IR: De facto, o Hirak exige a partida de todo o sistema que encarnou Bouteflika e que engloba o chefe do Governo, o presidente do Conselho da Nação, assim como o presidente do Conselho Constitucional, mas também os deputados que se aliaram a Bouteflika, indiferentes às aspirações de democracia do povo. No entanto esta lista tem de ser alargada e incluir empresários, jornalistas e intelectuais que apoiaram o presidente na sua conduta que levou o país à situação actual. Muitos destes homens ainda permanecem, tal como Abdelkader Bensalah que foi nomeado presidente Interino, mas também Mouaad Bouchareb colocado na presidência da Assembleia Popular Nacional. Além disso, o governo de Bedoui, que representa Bouteflika, ainda está em funções. Estamos assim perante um aparelho compostos por walis e uma administração legitimados pela fraude eleitoral desde as primeiras eleições no país. Por estes motivos, a partida deste sistema é mais que uma prioridade para o movimento cidadão.

**Informação fornecida:**

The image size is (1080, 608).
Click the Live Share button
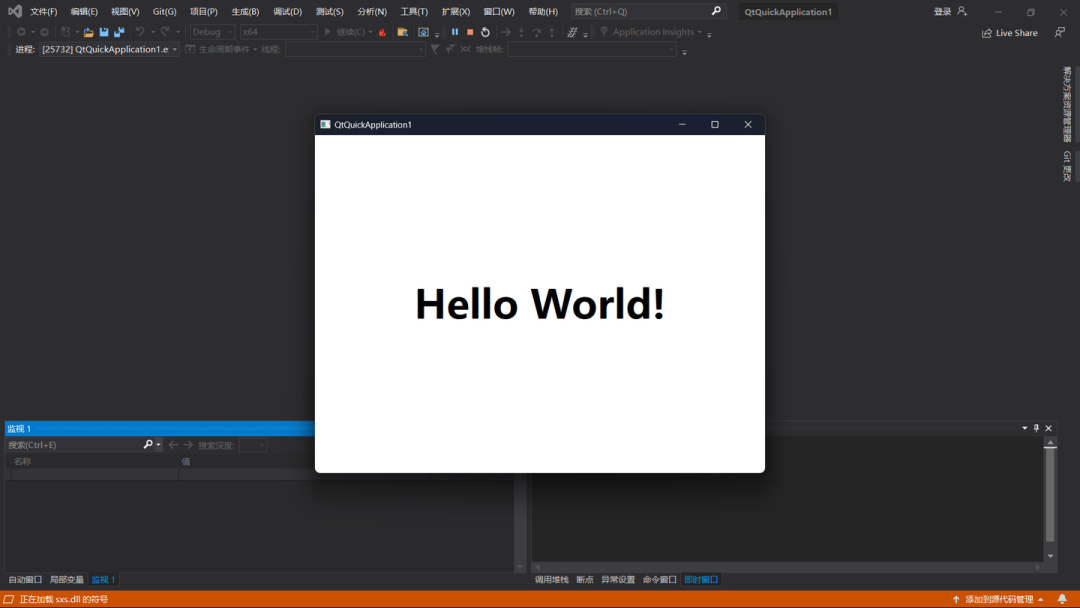click(x=1010, y=33)
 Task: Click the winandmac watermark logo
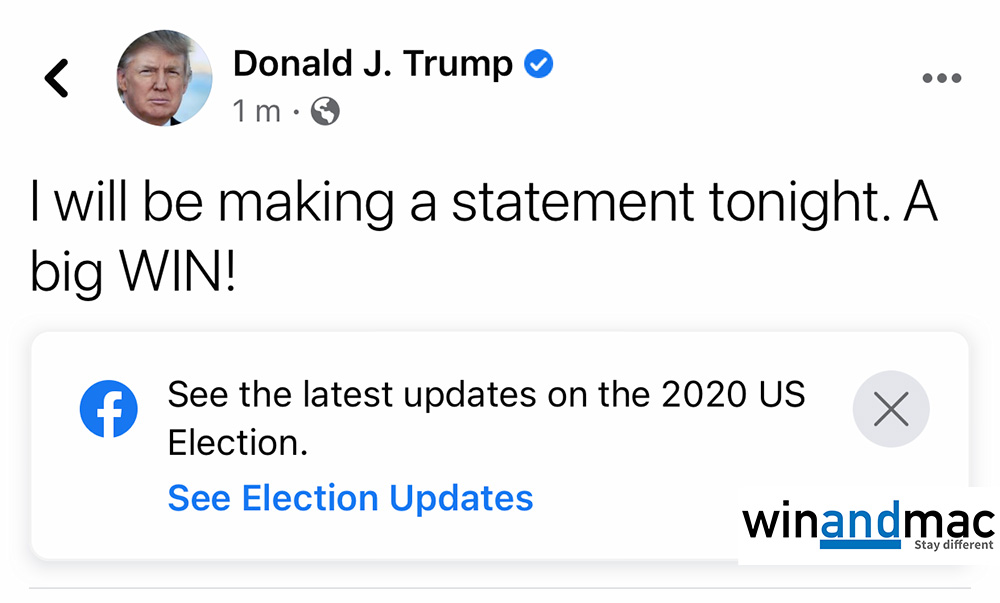click(x=868, y=524)
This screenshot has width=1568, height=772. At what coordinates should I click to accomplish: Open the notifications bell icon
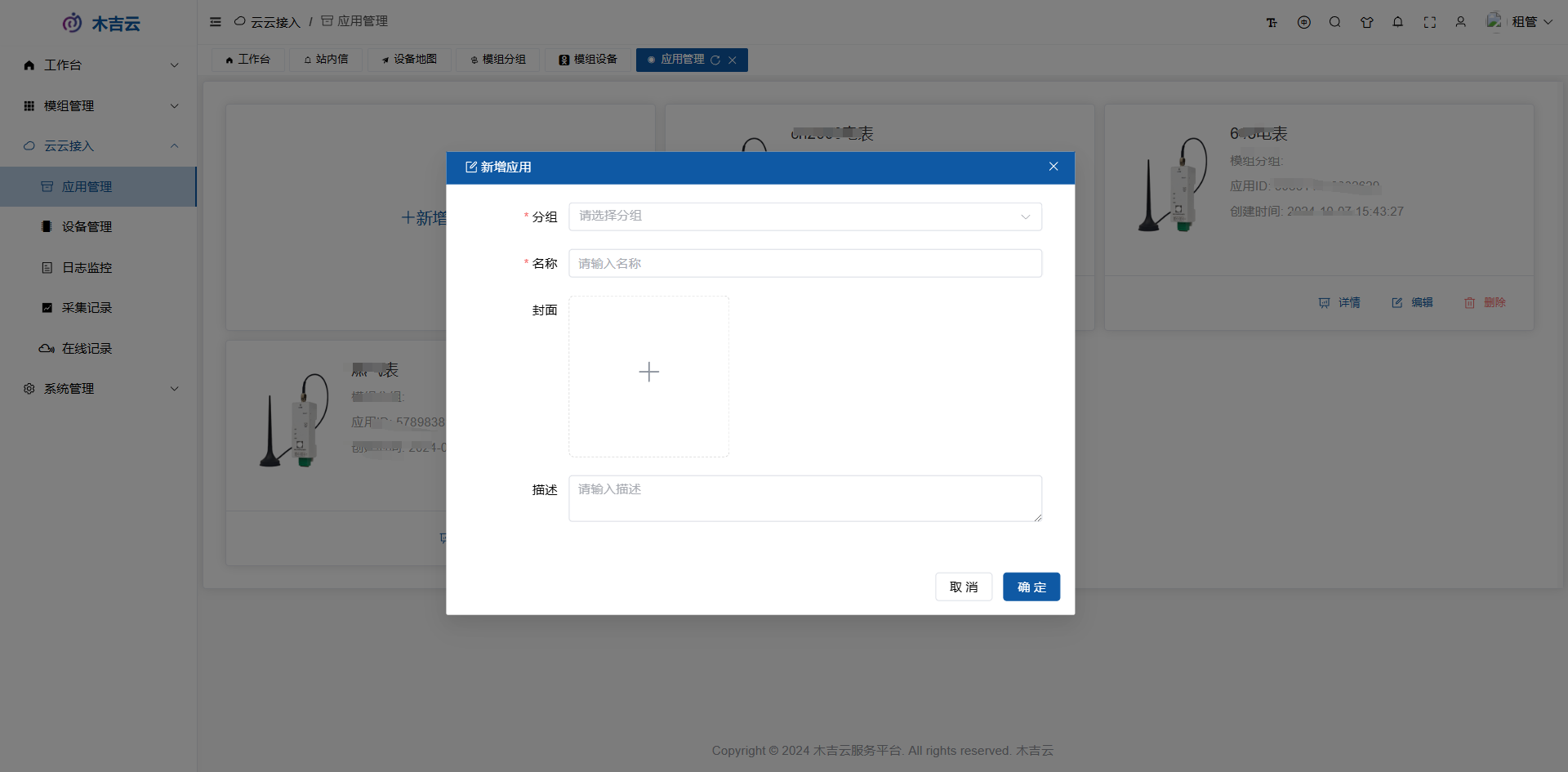pos(1397,22)
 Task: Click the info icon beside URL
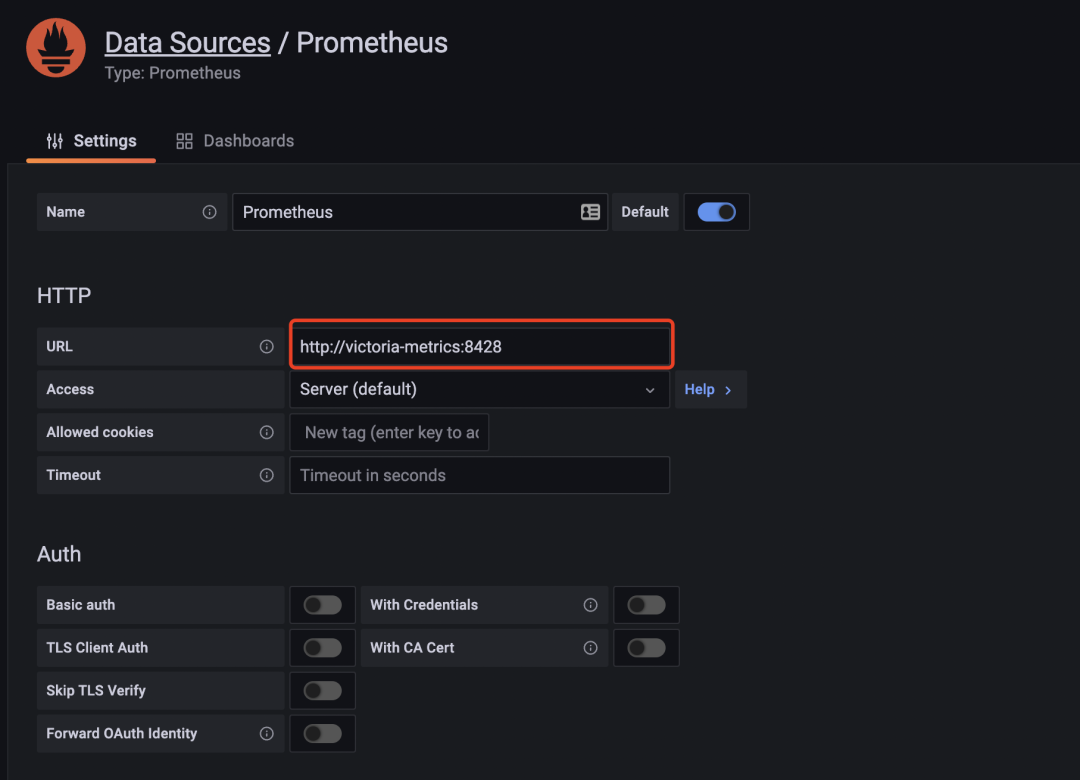pyautogui.click(x=266, y=347)

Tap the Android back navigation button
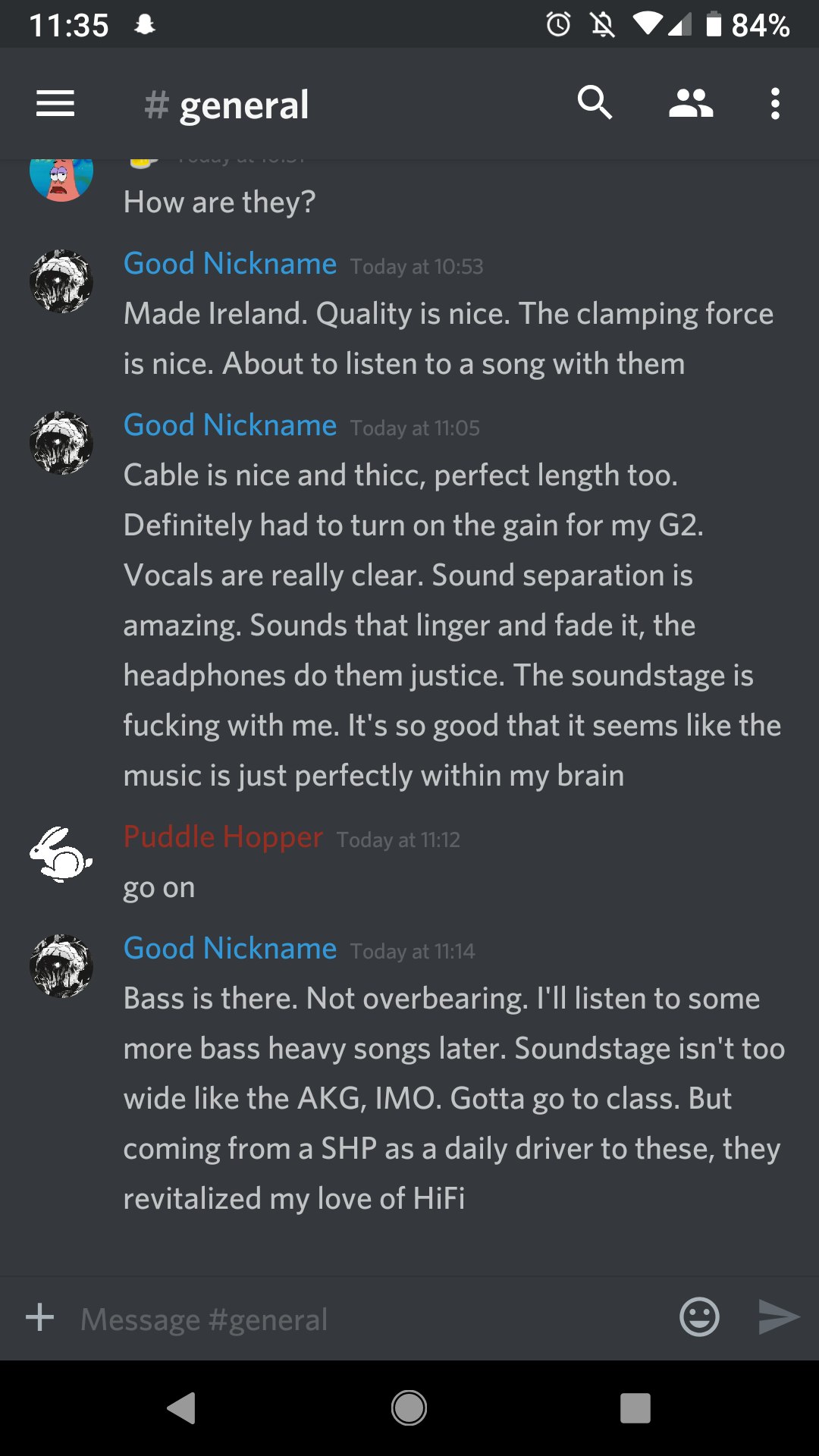click(x=181, y=1408)
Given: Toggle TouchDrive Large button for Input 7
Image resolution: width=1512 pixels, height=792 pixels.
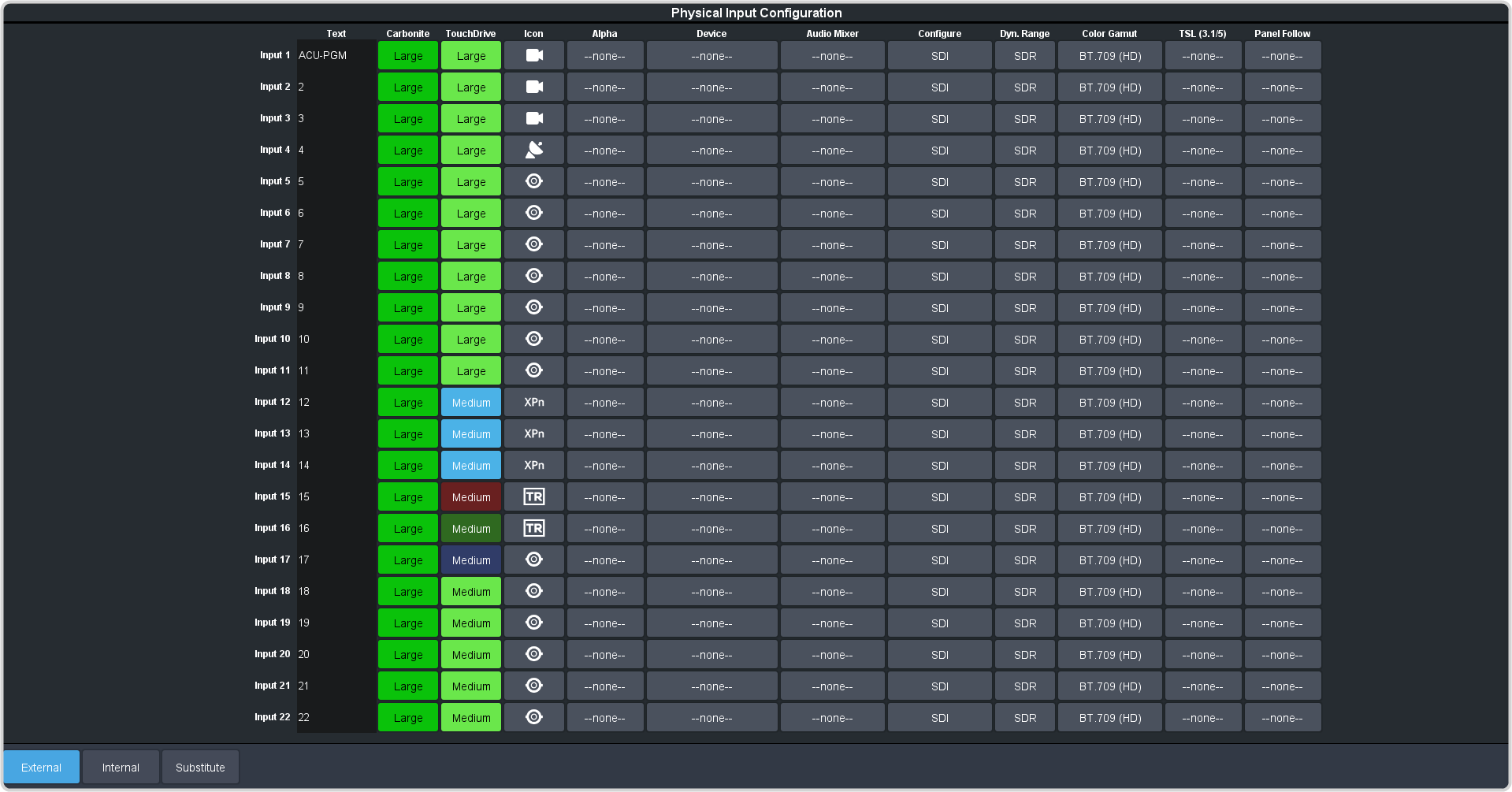Looking at the screenshot, I should [x=470, y=245].
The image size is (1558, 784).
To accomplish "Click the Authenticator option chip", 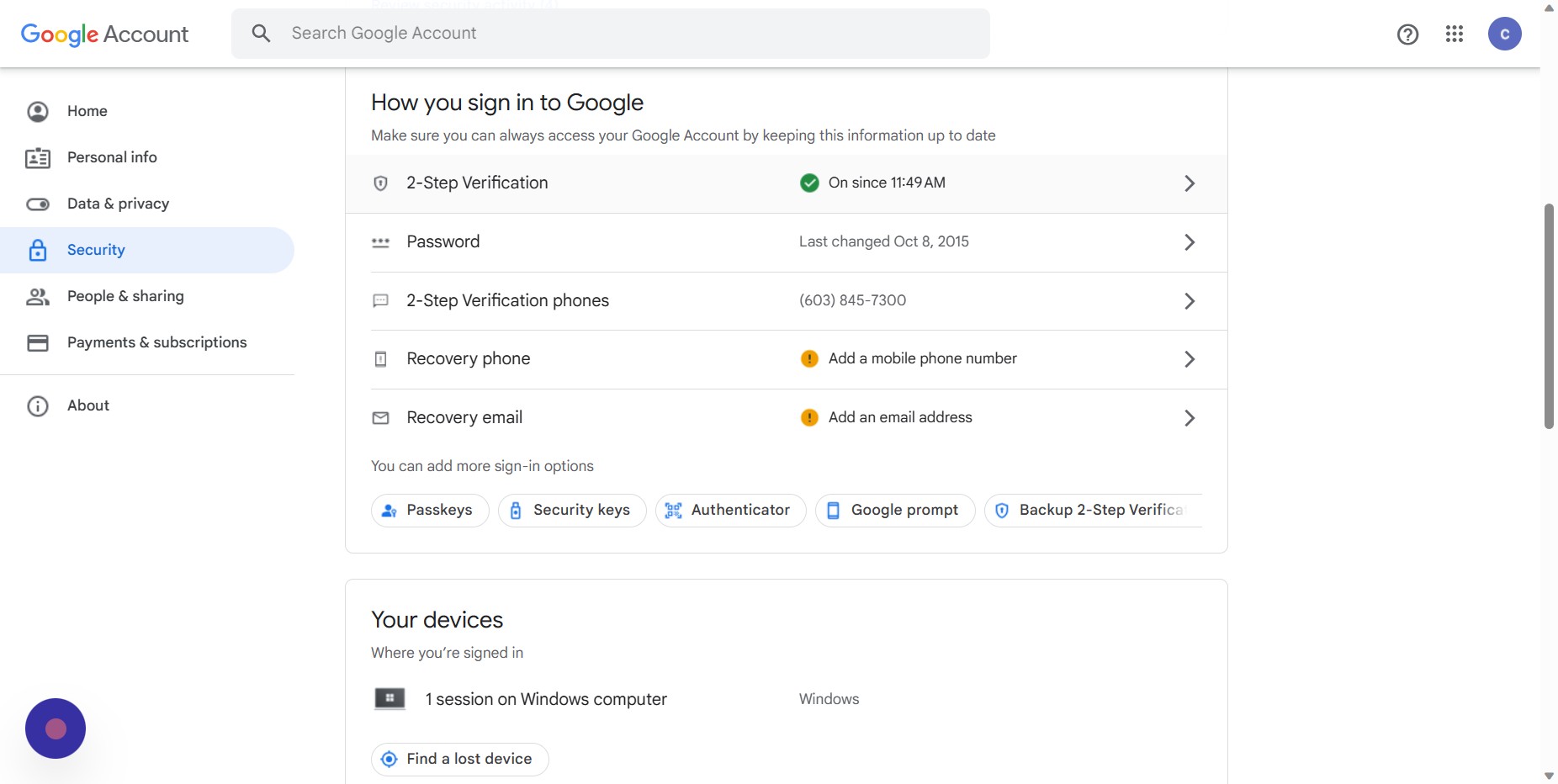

**Instruções a seguir:** Prossiga o excerto sobre o Hirak e o sistema de Bouteflika a partir do ponto em que ele termina. Os itens não são necessários para realizar esta tarefa.

**Resposta do exercício:**
e-G: A classe castrense decidiu ameaçar com a aplicação do artigo 102, considerando que o povo é a origem do poder e da soberania. Como interpreta esta postura?

IR: A instituição militar foi responsável, directamente e indirectamente, pela crise politica argelina, tendo sido a fachada do poder político durante 25 anos. Mas com a emergência de uma nova geração de militares, a sua posição mudou totalmente, e acredito que esta instituição não tem outra opção que respeitar a vontade do povo que constitui a fonte de qualquer poder. Também a conjuntura internacional não é favorável à utilização da força ou recurso ao Estado de Emergência, como meio para impor a estabilidade.

e-G: No seu primeiro discurso, Abdelkader Bensalah vincou que pretende respeitar a vontade popular, no entanto os manifestantes continuam a sair às ruas exigindo a partida de todo o sistema e dos seus homens. Qual é a saída para esta crise?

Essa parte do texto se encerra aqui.